Why data analytics is perfect for GenAI
In analysing data, you reduce information. And so the degrees of freedom for "hallucination" are few.
Looking at the headline that I’ve just written, I wonder if I should have inserted some hashtags into it as well. This sounds like the sort of “guru” post that pops up in one’s LinkedIn feed. Then again, I’ve been told that part of marketing a startup effectively is by putting up some guru-like posts, so I’ll let it stay.
In our company slack, we have a channel called “#competition”. This is where we “collect” competitors - people who have built or are building in areas that can be considered as broadly adjacent to where we plan to operate in. On average, each day, one link gets added there. Needless to say, we’ve chosen to operate in a crowded space.
Now I’ll reserve the discussion on the competition and operating in a crowded space for another day. Today, I’ll talk about why everyone seems to want to use GenAI to do data analytics.
It basically has to do with information content.
[…] when the output has more degrees of freedom than the input, this means that information is essentially getting created in the answering process. Effectively, we are adding randomness.
Information Creation
Consider the typical “conversation” you have with ChatGPT. Given how verbose it is (I’ve often joked that ChatGPT is trained on student answers to social science exams), the typical answer is far far larger than the corresponding question. In other words, the information content in the answer is far more than that in the question.
From a pure statistical point of view (remember that all “artificial intelligence” is, after all, advanced linear algebra), that doesn’t make sense, since this means that the “output” has far more degrees of freedom than the input. And when the output has more degrees of freedom than the input, this means that information is essentially getting created in the answering process.
The problem with the system creating information is that there is no real constraint on which “direction” the information is to be created in. The system simply has to guess. This means that frequently, the direction in which the information is created and the direction in which the user wants the information to be created can be very different, leading to the LLM’s answer being classified as “rubbish”.
Actually, I realise I’d written about this a year ago in my (now old) personal blog.
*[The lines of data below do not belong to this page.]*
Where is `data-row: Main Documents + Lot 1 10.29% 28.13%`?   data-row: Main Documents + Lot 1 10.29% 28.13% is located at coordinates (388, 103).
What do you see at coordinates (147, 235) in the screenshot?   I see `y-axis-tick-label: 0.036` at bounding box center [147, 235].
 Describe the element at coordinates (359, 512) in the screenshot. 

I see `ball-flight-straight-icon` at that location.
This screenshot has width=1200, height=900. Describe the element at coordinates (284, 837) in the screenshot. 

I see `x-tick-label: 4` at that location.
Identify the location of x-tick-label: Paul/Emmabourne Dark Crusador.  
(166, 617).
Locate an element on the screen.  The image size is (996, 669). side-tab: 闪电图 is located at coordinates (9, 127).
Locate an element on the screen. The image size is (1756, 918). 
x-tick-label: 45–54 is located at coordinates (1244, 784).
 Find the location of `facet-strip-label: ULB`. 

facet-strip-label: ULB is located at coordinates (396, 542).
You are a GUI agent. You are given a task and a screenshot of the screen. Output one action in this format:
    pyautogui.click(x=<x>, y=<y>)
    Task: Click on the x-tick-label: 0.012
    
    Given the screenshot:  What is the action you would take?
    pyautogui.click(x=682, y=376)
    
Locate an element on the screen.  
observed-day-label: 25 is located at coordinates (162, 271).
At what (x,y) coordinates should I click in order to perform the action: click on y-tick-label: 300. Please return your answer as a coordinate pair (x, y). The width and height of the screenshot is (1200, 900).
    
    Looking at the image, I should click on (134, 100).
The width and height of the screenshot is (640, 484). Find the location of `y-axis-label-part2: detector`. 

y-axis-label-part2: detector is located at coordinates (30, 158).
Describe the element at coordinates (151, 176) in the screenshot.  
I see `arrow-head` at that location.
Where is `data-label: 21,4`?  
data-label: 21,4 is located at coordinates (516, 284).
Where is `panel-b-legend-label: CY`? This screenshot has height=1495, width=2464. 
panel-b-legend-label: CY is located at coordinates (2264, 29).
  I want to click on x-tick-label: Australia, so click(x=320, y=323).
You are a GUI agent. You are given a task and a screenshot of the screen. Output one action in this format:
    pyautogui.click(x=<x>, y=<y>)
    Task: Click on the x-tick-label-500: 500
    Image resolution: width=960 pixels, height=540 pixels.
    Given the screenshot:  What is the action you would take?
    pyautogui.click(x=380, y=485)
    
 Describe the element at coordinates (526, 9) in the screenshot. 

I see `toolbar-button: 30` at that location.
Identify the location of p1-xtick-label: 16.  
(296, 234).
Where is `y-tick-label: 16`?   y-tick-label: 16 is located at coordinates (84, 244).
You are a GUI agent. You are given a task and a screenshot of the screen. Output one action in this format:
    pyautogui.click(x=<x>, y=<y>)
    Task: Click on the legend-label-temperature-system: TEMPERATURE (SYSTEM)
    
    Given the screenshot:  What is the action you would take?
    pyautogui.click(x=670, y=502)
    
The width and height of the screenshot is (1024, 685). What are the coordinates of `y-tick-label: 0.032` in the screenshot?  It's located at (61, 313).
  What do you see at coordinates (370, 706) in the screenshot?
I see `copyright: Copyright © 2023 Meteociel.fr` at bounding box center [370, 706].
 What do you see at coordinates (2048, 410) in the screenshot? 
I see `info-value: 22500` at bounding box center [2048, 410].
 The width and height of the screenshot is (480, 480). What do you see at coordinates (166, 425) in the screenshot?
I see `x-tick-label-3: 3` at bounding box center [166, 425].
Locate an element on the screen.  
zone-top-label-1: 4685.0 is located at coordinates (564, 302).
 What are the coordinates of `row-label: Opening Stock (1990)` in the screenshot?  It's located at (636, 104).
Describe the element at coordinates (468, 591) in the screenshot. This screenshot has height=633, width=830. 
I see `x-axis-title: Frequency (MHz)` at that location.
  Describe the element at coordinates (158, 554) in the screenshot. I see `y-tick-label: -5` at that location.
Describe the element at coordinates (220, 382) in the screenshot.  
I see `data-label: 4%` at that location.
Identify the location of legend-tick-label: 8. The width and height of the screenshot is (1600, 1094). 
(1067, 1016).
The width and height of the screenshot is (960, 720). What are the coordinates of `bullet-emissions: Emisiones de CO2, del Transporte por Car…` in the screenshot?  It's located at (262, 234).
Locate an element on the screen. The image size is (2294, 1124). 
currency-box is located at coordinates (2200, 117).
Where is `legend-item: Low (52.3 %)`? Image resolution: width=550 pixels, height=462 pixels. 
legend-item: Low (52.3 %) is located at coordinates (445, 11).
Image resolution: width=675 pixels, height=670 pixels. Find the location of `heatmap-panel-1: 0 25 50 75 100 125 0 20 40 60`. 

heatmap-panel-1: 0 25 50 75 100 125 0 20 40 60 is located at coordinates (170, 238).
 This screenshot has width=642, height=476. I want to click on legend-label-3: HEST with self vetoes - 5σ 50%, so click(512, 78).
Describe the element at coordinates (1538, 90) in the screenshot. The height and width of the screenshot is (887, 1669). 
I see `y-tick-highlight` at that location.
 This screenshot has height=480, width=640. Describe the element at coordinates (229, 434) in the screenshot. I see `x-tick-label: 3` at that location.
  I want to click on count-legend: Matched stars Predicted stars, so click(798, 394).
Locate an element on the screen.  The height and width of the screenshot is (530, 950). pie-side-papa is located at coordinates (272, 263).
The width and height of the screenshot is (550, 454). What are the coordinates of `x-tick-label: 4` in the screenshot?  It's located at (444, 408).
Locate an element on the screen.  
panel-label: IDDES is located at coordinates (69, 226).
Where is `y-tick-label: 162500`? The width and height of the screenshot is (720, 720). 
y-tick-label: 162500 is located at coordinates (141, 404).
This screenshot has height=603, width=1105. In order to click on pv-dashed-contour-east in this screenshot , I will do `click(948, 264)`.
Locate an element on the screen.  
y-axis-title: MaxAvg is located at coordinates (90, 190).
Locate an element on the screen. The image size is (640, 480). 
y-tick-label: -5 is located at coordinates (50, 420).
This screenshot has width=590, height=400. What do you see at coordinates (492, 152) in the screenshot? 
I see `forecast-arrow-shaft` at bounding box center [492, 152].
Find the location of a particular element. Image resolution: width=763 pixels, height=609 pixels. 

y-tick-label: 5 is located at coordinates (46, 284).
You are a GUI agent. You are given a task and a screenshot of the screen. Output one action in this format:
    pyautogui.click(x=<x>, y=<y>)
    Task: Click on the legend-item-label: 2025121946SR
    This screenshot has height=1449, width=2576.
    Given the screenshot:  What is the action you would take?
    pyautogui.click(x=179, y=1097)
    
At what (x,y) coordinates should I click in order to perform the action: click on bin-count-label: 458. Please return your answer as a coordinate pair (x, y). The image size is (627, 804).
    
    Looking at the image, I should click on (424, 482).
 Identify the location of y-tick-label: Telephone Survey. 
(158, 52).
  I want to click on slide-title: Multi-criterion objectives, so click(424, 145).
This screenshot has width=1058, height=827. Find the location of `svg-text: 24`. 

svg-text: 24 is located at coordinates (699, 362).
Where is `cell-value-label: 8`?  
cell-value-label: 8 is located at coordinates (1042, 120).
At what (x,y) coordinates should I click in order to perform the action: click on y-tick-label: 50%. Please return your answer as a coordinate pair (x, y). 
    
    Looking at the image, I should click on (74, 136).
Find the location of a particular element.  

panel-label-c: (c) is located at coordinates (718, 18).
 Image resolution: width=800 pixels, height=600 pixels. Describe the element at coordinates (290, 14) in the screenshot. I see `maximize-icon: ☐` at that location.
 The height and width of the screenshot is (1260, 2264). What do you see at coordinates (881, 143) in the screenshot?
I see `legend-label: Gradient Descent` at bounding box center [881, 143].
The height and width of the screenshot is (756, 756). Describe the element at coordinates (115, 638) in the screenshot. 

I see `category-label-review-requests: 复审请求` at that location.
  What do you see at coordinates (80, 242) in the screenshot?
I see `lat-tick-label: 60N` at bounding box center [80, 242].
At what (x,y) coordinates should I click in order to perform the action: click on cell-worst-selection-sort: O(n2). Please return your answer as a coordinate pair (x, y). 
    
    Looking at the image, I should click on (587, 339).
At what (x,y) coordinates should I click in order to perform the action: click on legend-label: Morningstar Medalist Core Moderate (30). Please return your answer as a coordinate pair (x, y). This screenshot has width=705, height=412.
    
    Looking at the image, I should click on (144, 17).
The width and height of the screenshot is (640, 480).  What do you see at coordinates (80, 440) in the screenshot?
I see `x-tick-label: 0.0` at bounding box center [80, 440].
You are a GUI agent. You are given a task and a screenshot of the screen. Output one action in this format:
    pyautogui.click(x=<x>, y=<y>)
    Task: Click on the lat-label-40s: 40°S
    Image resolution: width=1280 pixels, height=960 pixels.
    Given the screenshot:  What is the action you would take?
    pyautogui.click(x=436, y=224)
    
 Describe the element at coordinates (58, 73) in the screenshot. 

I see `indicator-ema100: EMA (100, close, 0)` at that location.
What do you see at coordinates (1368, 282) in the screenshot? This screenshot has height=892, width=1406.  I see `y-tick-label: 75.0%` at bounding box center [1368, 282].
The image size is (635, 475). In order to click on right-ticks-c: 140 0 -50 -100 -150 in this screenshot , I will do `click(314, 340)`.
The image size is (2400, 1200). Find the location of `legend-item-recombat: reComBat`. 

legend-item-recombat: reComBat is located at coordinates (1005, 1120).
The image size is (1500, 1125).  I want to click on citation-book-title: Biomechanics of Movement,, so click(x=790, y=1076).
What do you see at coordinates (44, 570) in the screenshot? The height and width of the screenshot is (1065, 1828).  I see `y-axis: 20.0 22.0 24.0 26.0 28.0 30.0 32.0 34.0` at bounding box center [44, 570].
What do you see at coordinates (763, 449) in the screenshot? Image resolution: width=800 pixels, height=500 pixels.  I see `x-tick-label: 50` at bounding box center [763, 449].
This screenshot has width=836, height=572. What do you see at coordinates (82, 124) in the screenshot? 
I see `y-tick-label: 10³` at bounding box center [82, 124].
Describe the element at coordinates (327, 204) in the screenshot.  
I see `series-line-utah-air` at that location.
And so you have logistic regression models with thousands of variables, often calibrated with a fewer number of data points. To be honest, I can’t understand this fully – without sufficient information (data points) to calibrate the coefficients, there will always be a sense of randomness in the output. The model has too many degrees of freedom, and so there is additional information the model is supplying (apart from what was supplied in the training data!)
Because answers need to create information, and you’re not sure what dimension of information creation is the right one, LLMs frequently give the wrong (or undesired) answers. And with image generation, this can frequently result in funny results.
Why data analytics is different
From this perspective, data analytics is the perfect use case for using generative AI because of the sheer amount of information contained in the input. Data analytics, if you think about it, is largely about information compression rather than expansion. When you take a mean or median or standard deviation or regression, you are effectively compressing the information contained in the input.
So if you ask an LLM to “summarise this time series”, the degrees of freedom available are just about appropriate. The system has the freedom of choice in terms of WHAT analysis to do, and this is important because you don’t want to be hard coding every single line of analysis for a problem like this one. On the other hand, once the system has figured out what kind of analysis to do, the analysis itself is deterministic and information-compressing.
And this is why very quickly after LLMs came to public imagination, analysing data became a fairly common use case of it. Soon, premium versions of ChatGPT started including an advanced data analysis tab (now folded into the overall product). MS Excel got an “analyse data” tab (though it’s fairly shit at the time of writing). Amazon introduced “generative BI” into its dashboarding tool QuickSight. Tableau announced Pulse. At least a dozen companies have released “analyst copilots”. And so on.
I guess I’m not alone in thinking that data analytics is a perfect use case for generative AI !
Wouldnt this restrict Gen AI's scope, though? If it is meant to answer conversational questions or even predictive questions like 'Based on market conditions, which of my product offerings are likely to see a decline in sales', a structured analytical dataset might fall short.